Тем временем следствие продолжалось. Общественное мнение было настроено однозначно против Жюжан. Но она не собиралась сдаваться без боя и привела ряд доказательств своей невиновности. В частности, припомнила, что Николай вел дневник. Сыщики внимательно изучили его. Тетрадь, полная мрачных заметок, носила очевидные следы подчисток.
БЫЛО ЛИ ТАЙНОЕ ОБЩЕСТВО?
Полковник Познанский сознался, что затушевал кое-что в дневнике, не желая нарушать стройность версии с убийством из ревности. Позже выяснилось, что показания прислуги были даны по наущению главы семейства и заранее согласованы. К тому же нашлись свидетели, указавшие, что Жюжан опекала Николая скорее по-матерински. Например, передавала ему записки от той самой загадочной барышни, с которой Познанский-младший имел отношения.

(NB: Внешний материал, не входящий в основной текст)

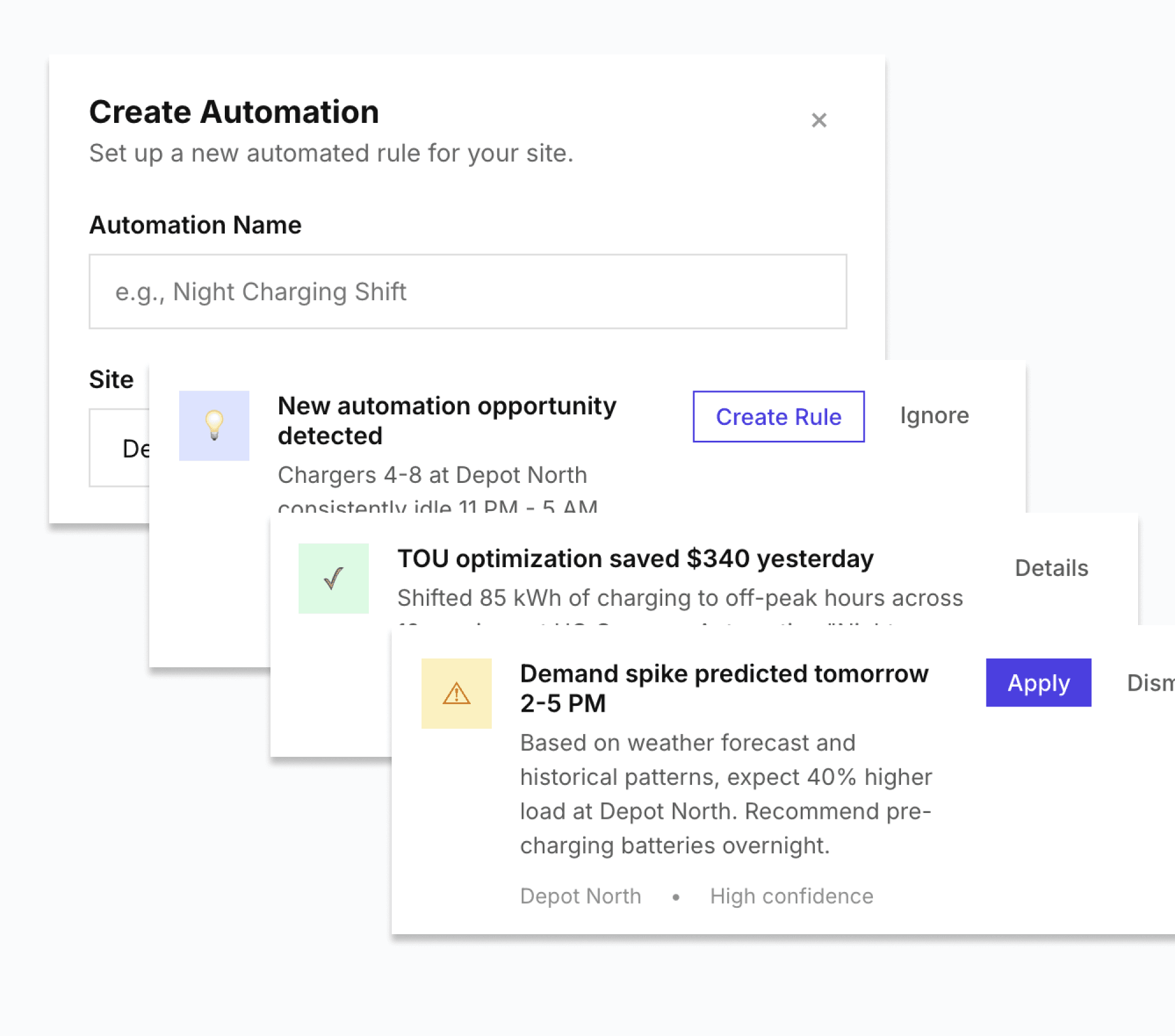Click the Automation Name label
Viewport: 1175px width, 1036px height.
(x=195, y=225)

Версия полиции затрещала по швам. Добил ее в суде адвокат Константин Хартулари. Он раскритиковал экспертизу доноса на имя Трепова, авторство которого приписали Маргарите. Хартулари доказал, что француженка не могла использовать встречающиеся в доносе русские обороты, а некоторые места, казавшиеся калькой с французского, – это просто топорная подделка.
А главным аргументом стало признание доктора Николаева, что умерший страдал неким «органическим пороком», исключавшим плотскую связь с женщинами. К тому же врач отмечал после первичного осмотра 18 апреля, что в 9 часов утра тело Познанского было еще теплым. Если бы он был отравлен в 11 вечера, то к этому времени труп давно бы окоченел.

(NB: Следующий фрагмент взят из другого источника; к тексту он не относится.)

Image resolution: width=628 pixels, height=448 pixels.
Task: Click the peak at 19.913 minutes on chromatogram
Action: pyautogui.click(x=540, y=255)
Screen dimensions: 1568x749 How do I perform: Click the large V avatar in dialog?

Присяжные оправдали обвиняемую. Но что же произошло на самом деле?
Хартулари полагал, что Николай Познанский покончил жизнь самоубийством. В то же время известнейший юрист Анатолий Кони, председательствовавший в суде, считал, что присяжные просто были очарованы несчастной француженкой и повелись на уловки адвоката.
Сама Жюжан уверяла, что Николай был отравлен… собственной матерью. Возможно, в сговоре с Познанским-старшим. Она полагала, что родители нашли дневник сына и поняли, что он связался с революционерами. Это могло пустить под откос карьеру жандармского полковника.
Но следствие эту версию не рассматривало. Почему никто не стал расследовать ниточку, тянущуюся от анонимного доноса, – непонятно. Тем более что Николай действительно занимался синтезом ядов, доказательств этого хватало.
О том, что родители нашли его дневник, юноша вполне мог рассказать своим товарищам по тайному обществу (если оно, конечно, существовало). А те вполне могли «обрубить концы», отравив разоблаченного товарища.
Такой шаг был бы вполне в традициях революционеров. К тому же некоторых товарищей Николая Познанского, которых упоминали Жюжан и прислуга, найти так и не удалось. Но эту версию, видимо, посчитали слишком неудобной.